Here are some whiskey quotes to make this an interesting read despite my ramblings (W.C. Fields may be a little heavily represented):
“Never eat on an empty stomach.”
“No married man is genuinely happy if he has to drink worse whiskey than he used to drink when he was single.”
H. L. Mencken
“I was brought up to believe that Scotch whiskey would need a tax preference to survive in competition with Kentucky bourbon.”
Hugo L. Black
“A woman drove me to drink and I didn’t have the decency to thank her.”
“I’m a simple man. All I want is enough sleep for two normal men, enough whiskey for three, and enough women for four.”
“What contemptible scoundrel stole the cork from my lunch?”
“What whiskey will not cure, there is no cure for.”
“Yes, honey…Just squeeze your rage up into a bitter little ball and release it at an appropriate time, like that day I hit the referee with the whiskey bottle.”
“A man should always carry a small bottle of whiskey in case of a snake bite.
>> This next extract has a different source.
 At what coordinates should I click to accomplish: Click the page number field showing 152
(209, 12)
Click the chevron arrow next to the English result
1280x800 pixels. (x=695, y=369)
A man should also carry a snake.”
“Too much of anything is bad, but too much of good whiskey is barely enough.”
“So long as the presence of death lurks with anyone who goes through the simple act of swallowing, I will make mine whiskey.”
W. C. Fields
“Let’s drink to California, way out by the sea, Where a woman’s ass, and a whiskey glass, Made a horse’s ass of me”
“Drown in a cold vat of whiskey? Death, where is thy sting?”
W. C. Fields
“The melancholy days are come, the saddest of the year; Not cold enough for whiskey but too damn cold for beer”
“The advantages of whiskey over dogs are legion. Whiskey does not need to be periodically wormed, it does not need to be fed, it never requires a special kennel, it has no toenails to be clipped or coat to be stripped. Whiskey sits quietly in its special nook until you want it. True, whiskey has a nasty habit of running out, but then so does a dog.”
W. C. Fields
“Listen. If we can’t break the ice, how ’bout we drown it?”
Paul Bettany’s character in ‘A Beautiful Mind’
“If you can’t drink a lobbyist’s whiskey, take his money, sleep with his women and still vote against him in the morning, you don’t belong in politics.”
“When it’s third and ten, you can take the milk drinkers and I’ll take the whiskey drinkers every time.”
Here’s an item of interest to the Americans out there…we went to the grocer in Ely–Waitrose, part of the John Lewis family of retail businesses–and enjoyed a sample of the wares in stock. This happens at American stores, too, and you can usually find a stand with a retiree pushing samples of hot frozen pizza or cured sausage slices or whatever.
Here, however, the old woman was handing out shots of 12-year-old scotch. No shit, single malt fine whiskey. In the states the malt is behind iron bars and you need an employee of Brinks to come and unlock the damn thing to buy a fifth of Lagavulin. Here, pensioners are handing it out next to the bread aisle. I love Britain.